RECORDED DATA:

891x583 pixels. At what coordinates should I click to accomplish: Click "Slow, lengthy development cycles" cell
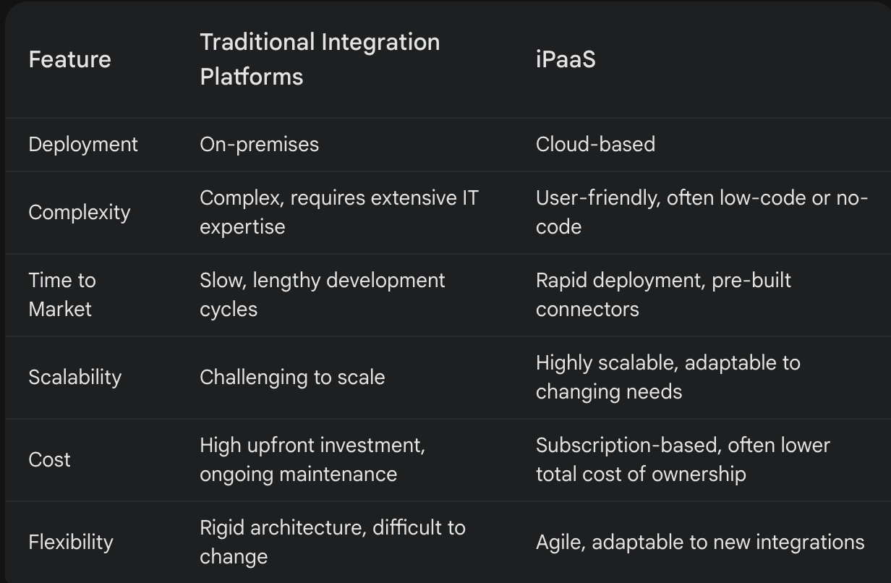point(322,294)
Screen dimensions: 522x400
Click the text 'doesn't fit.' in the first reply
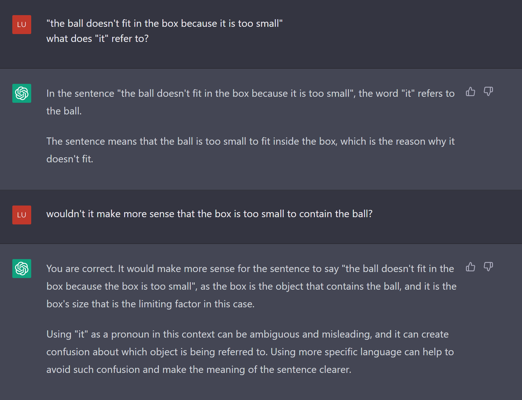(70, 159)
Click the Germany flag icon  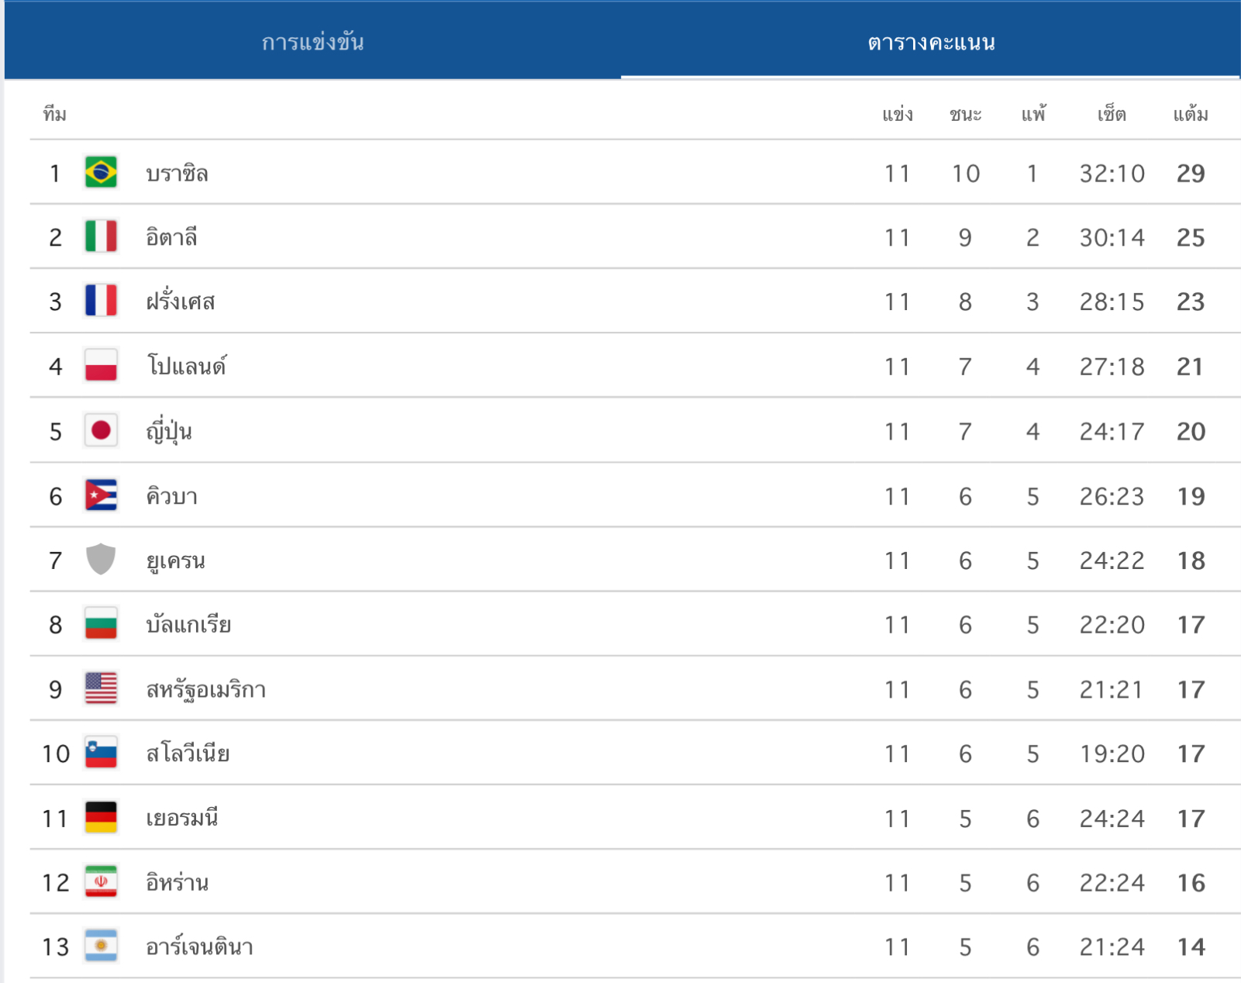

...

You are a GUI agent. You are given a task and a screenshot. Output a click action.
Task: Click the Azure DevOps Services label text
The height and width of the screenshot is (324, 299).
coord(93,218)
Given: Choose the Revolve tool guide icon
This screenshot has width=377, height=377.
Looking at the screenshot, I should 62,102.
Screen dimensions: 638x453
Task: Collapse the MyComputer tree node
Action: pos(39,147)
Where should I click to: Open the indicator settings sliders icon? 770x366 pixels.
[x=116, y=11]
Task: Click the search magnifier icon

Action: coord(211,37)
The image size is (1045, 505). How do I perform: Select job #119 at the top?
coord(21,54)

EXERCISE OBJECTIVE: Exactly the lines above from the one that contains "891x583 pixels. At" down to the one that contains "Click the Germany flag icon" are to be output, both ends kept and pictures omitted.

RESPONSE TO THIS TASK:
891x583 pixels. At what coordinates should I click to accomplish: Click "Slow, lengthy development cycles" cell
point(322,294)
Screen dimensions: 522x400
Click the text 'doesn't fit.' in the first reply
(70, 159)
Click the Germany flag icon  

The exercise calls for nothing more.